Friday, June 22, 2012

Prescription Drug Lawsuit Upheld | News | Drug Discovery and Development Magazine

>via dddmag.com

MADISON, Wis. (AP) - The Wisconsin Supreme Court upheld damages that were awarded in a lawsuit the state brought against a prescription drug company accused of inflating prices.

The lawsuit dates back to 2004 when then-Attorney General Peg Lautenschlager sued 36 drug companies alleging they inflated wholesale prices to get larger payments from Medicaid, private insurers and consumers.

The case against Pharmacia Inc. was the first to go to trial, and in 2009 a jury found that the drug maker violated the state's Medicaid fraud law 1.44 million times over a decade. After reviewing the evidence, the judge found the actual tally was 4,578 and ordered the company to pay $4.5 million in forfeitures and other costs. The jury also awarded $9 million in damages.

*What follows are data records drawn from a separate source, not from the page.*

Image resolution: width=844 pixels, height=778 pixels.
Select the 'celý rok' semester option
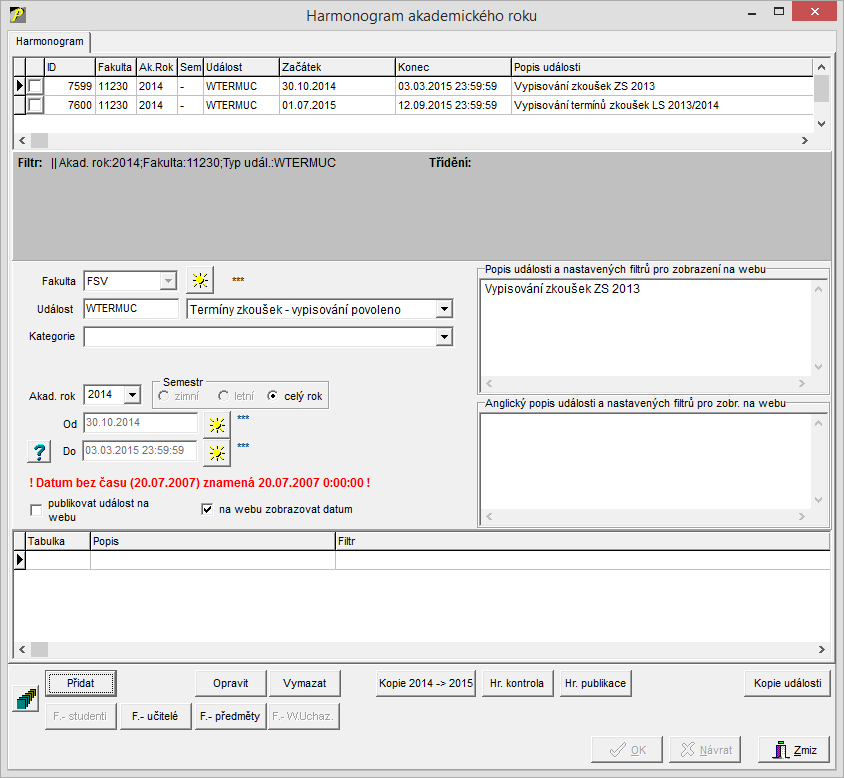click(x=272, y=397)
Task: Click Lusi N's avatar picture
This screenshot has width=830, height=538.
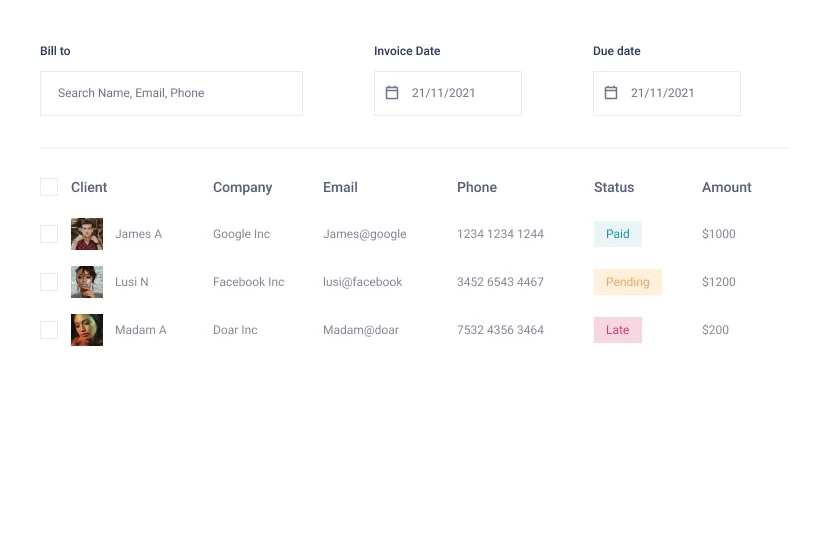Action: click(x=87, y=282)
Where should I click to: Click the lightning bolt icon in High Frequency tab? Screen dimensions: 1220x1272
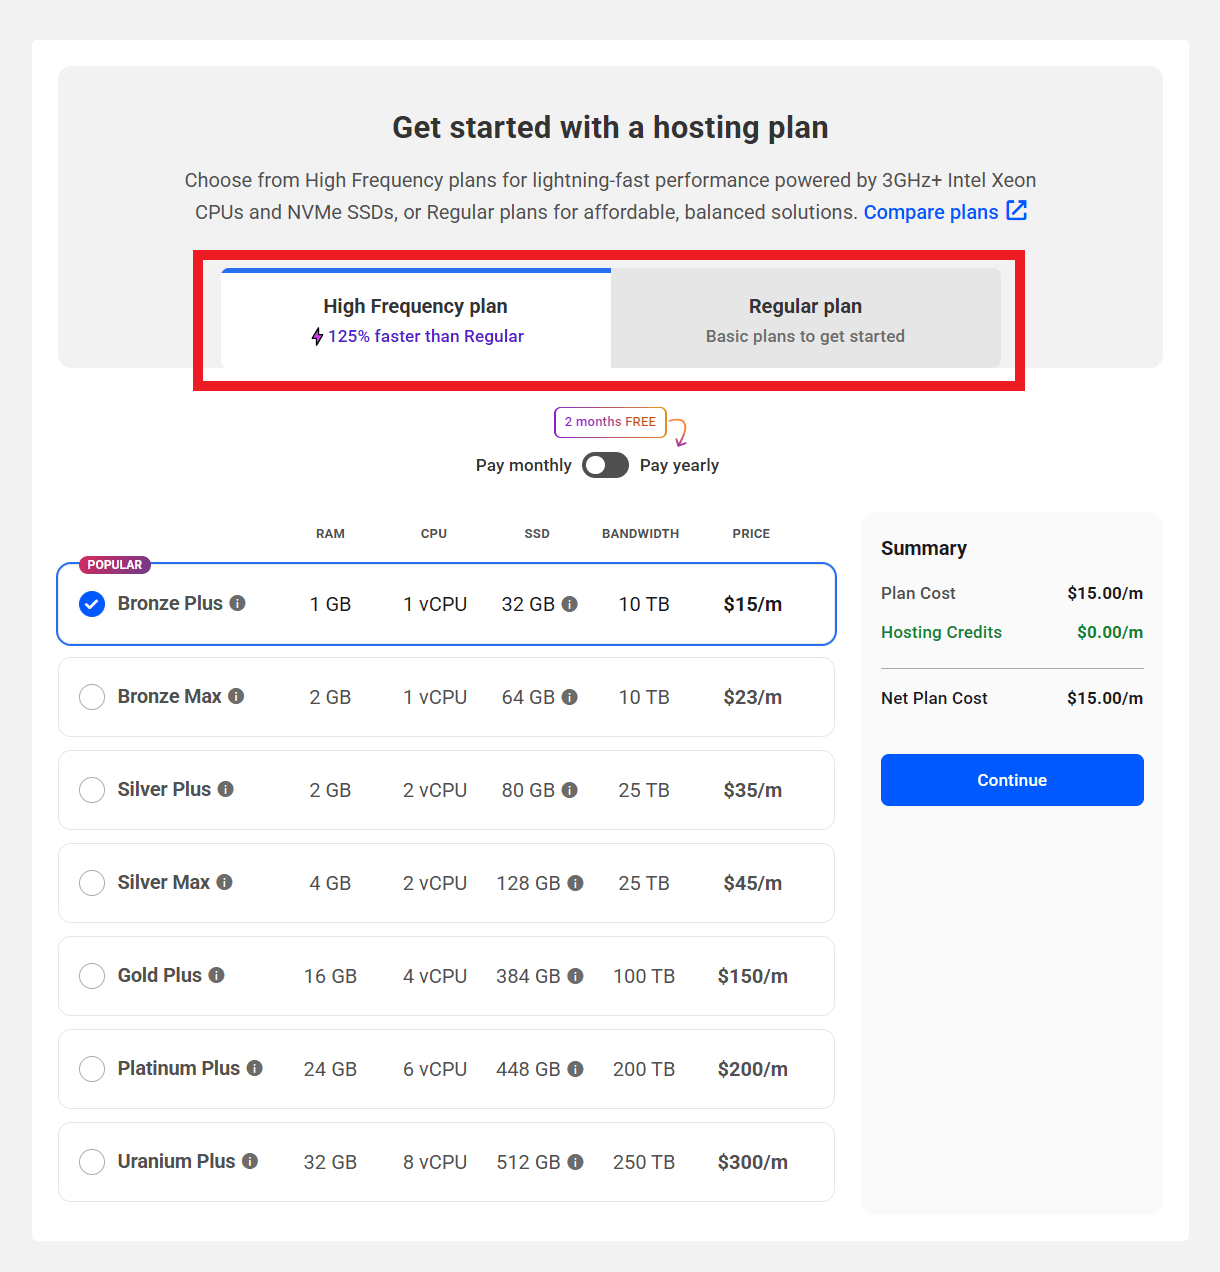click(x=317, y=336)
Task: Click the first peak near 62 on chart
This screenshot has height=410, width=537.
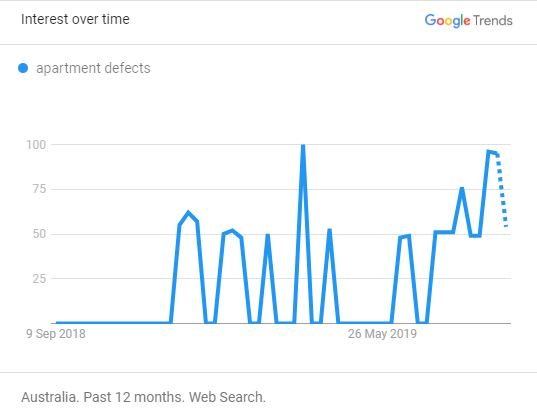Action: [188, 213]
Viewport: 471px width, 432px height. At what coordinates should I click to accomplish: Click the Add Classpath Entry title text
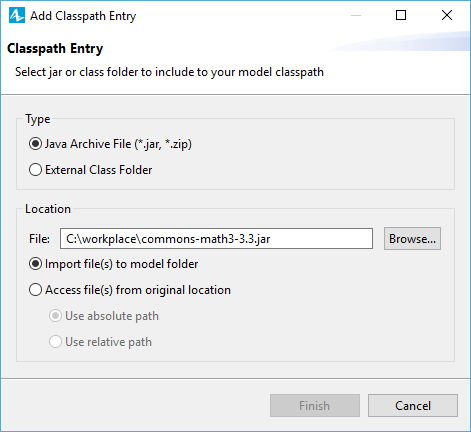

Pharmacia appealed, arguing that the jury incorrectly calculated the damages, that the number of violations should be reduced to zero, and that a jury trial was improper.

But the state Supreme Court, in a unanimous opinion written by Justice Michael Gableman, rejected all of those arguments and upheld the lower court's decision. It sent the case back to the court of appeals to resolve more than a dozen other issues appealed by the state and Pharmacia.

Chris Loder, a spokesman Pharmacia's corporate parent Pfizer, called the decision disappointing.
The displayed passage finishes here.